What Are the Pros of Animal Cloning?

1. It could revive extinct animal species.
In 2009, researchers announced a successful cloning of a Pyrenean Ibex, an animal that had been considered extinct for 9 years at the time. The ibex was born with birth defects in the lungs and died a short time after, but the future possibility of bringing back animals from frozen tissues is exciting.

2. Food production could dramatically increase.
Instead of being forced to wait for the natural breeding cycle to expand a herd, animal cloning could do it in a fraction of the time. Imagine being able to clone multiple sheep from the same mammary gland cell samples for food, wool, and other needed items – it could change farming.

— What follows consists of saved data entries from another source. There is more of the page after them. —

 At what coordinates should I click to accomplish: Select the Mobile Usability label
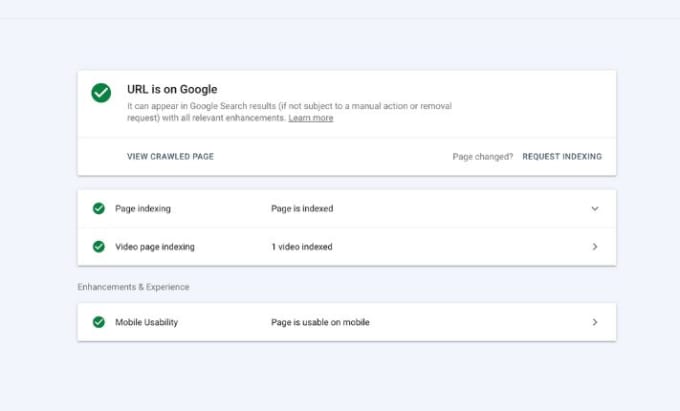point(147,322)
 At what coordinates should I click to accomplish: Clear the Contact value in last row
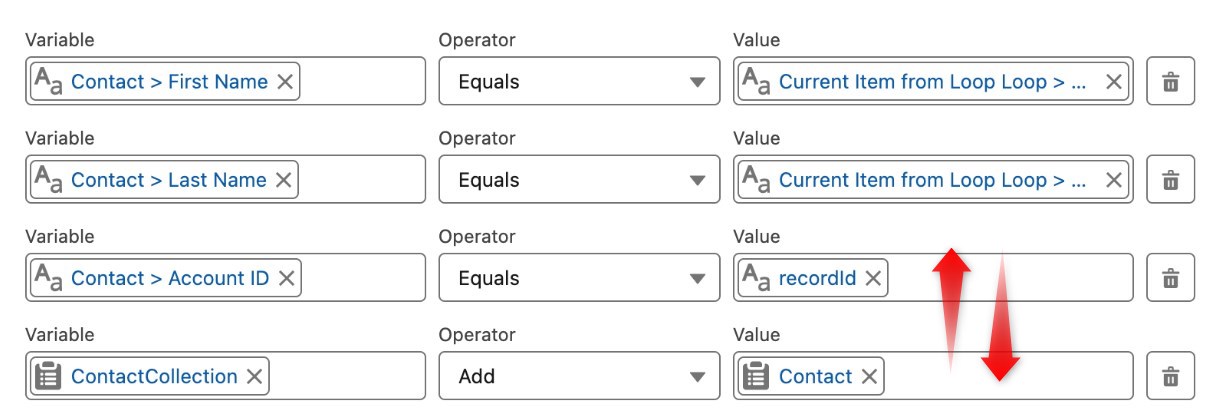pyautogui.click(x=869, y=376)
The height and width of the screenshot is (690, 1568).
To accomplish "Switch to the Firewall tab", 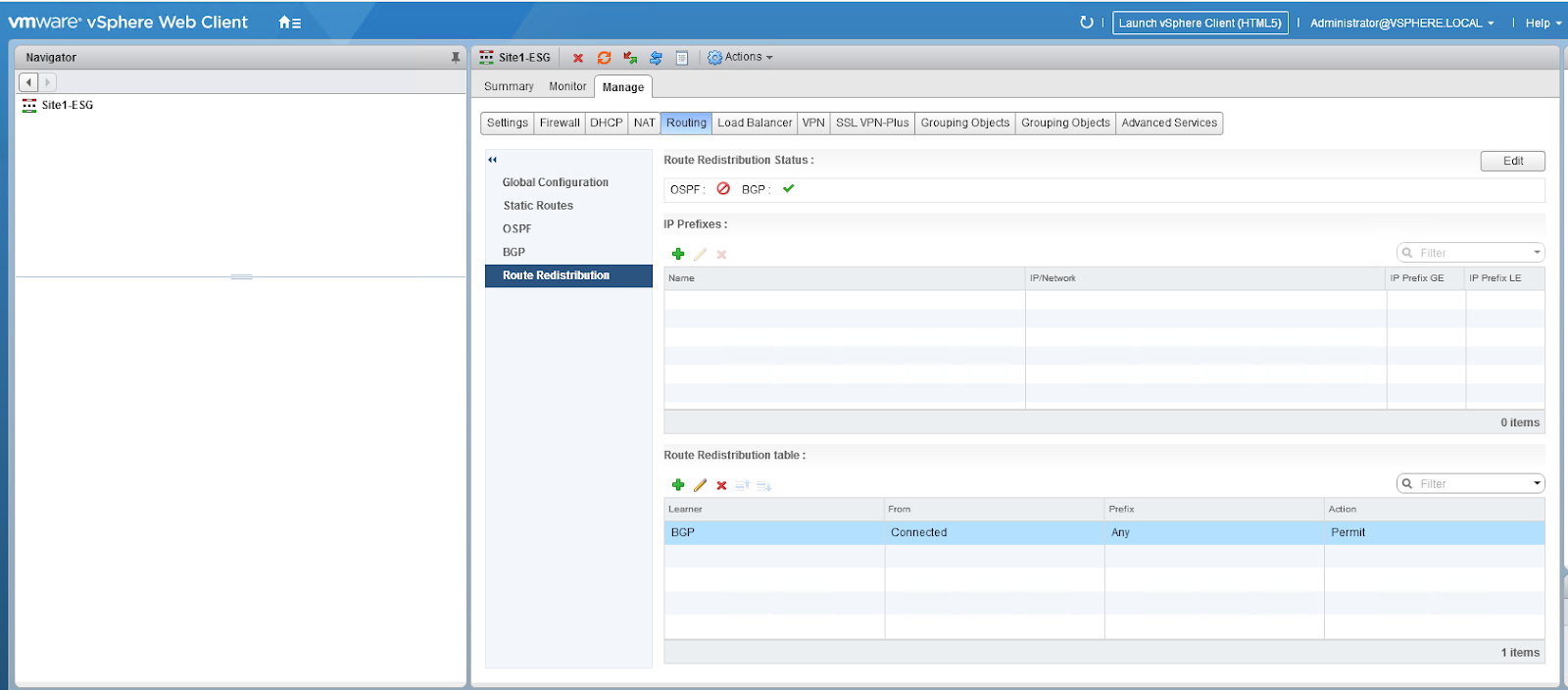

3. Cloned animals can still naturally reproduce.
Dolly had 6 lambs in total over the course of her life, including a set of twins and a set of triplets, all before the arthritis began to set in at an early age. This proved that cloned animals are still capable of reproduction.

What Are the Cons of Animal Cloning?

1. The cloned animal may end up suffering from unanticipated health issues.
In the case of Dolly, she began to suffer from severe arthritis by the age of 4. She also developed a progressive lung disease and wound up living to only half the age of the average domestic sheep.

2. Animal cloning is still an imperfect science.
Dolly was the only viable embryo out of 277 that were attempted at the time. Now some science groups who routinely practice cloning report success rates of up to 80%, but there is still room for improvement.

3. Cloned animals breeding with non-cloned animals could change genetic structures.
There are some theories that believe cloned animals have shorter telomeres, which contributes to a reduced lifespan. Telomeres reduce with the natural aging process. If cloned and non-cloned animals were bred together, the genetic differences could radically change the nature of that species.

Animal cloning still has some ethical concerns to be debated in addition to these pros and cons. Is this playing God? Or is it humanity embracing the scientific future? Be weighing key points like these, we’ll be able to continue making beneficial decisions as we move forward.